Directions for this task
The records that follow are to be transcribed in full, without their images.

———

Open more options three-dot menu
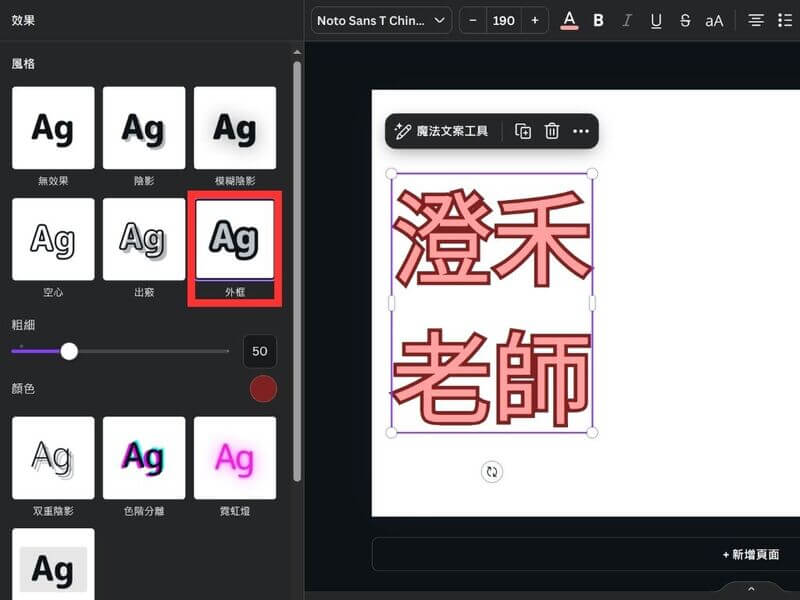pos(581,131)
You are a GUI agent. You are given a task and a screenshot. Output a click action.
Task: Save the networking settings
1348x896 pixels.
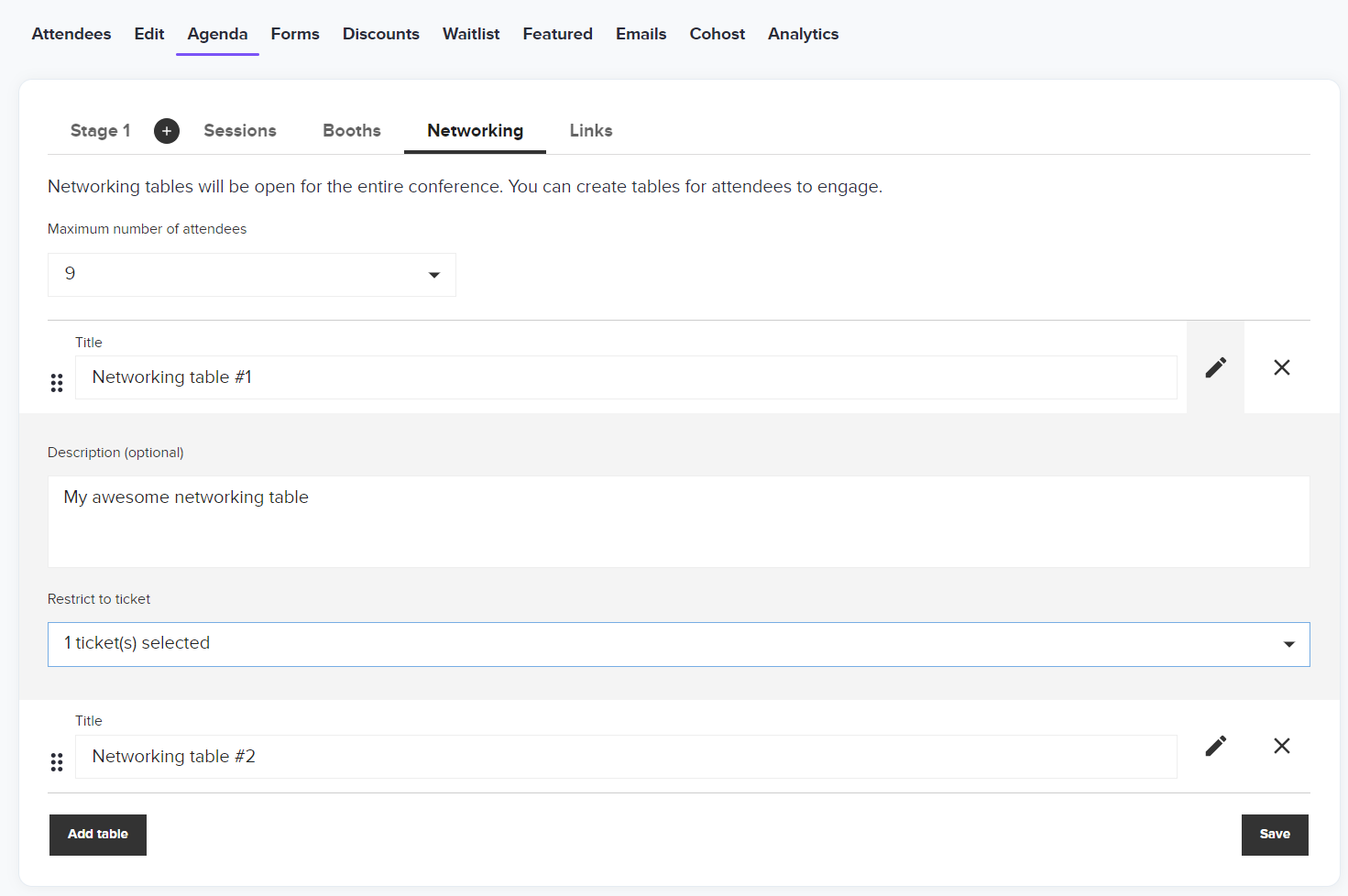pyautogui.click(x=1274, y=835)
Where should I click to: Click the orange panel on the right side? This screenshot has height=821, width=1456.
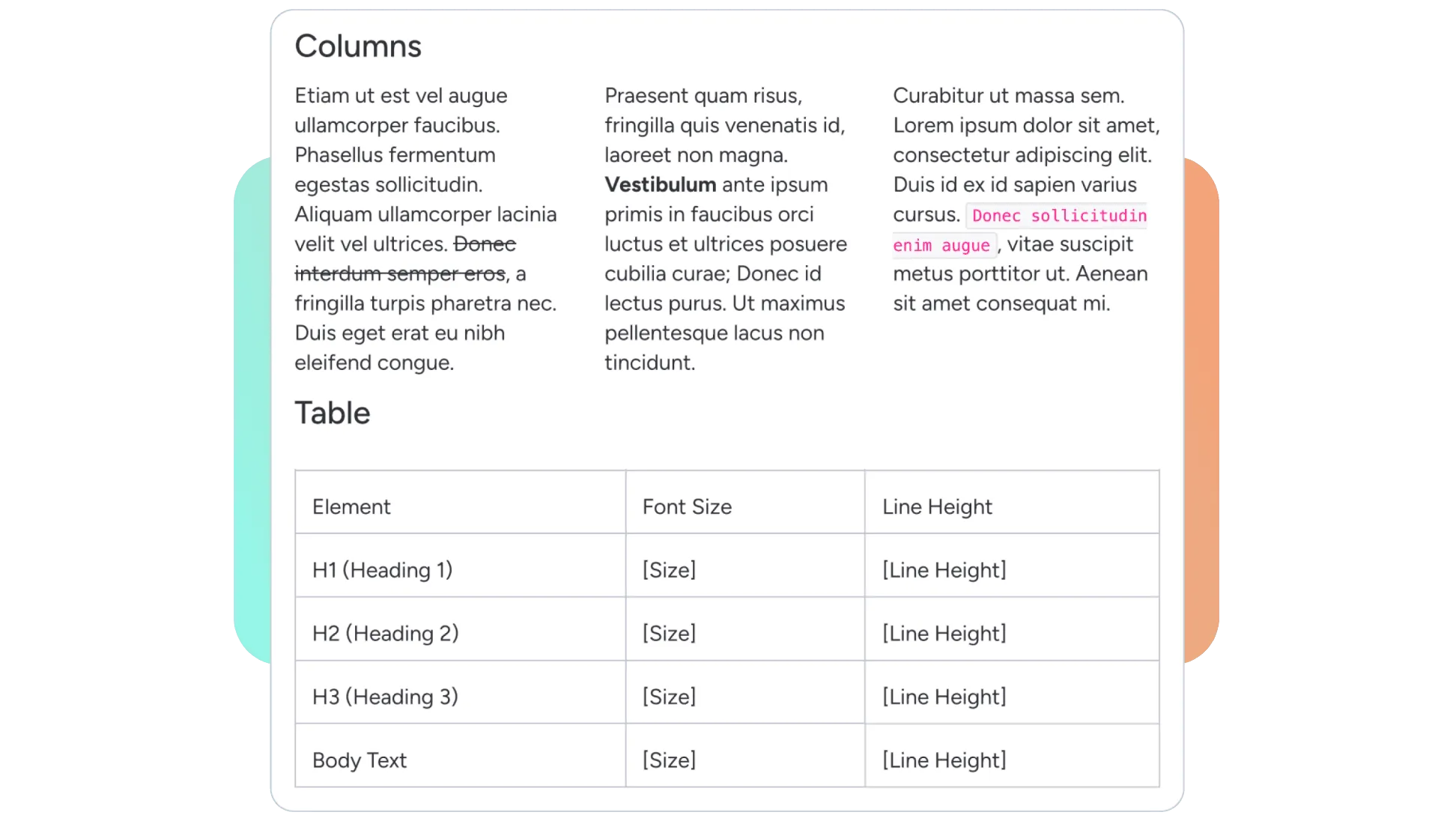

———

Output for this exercise
Open more options three-dot menu
pos(581,131)
You are a GUI agent. You are given a task and a screenshot. Output a click action.
Task: Save the networking settings
1348x896 pixels.
pyautogui.click(x=1274, y=835)
Where should I click to: Click the orange panel on the right side? This screenshot has height=821, width=1456.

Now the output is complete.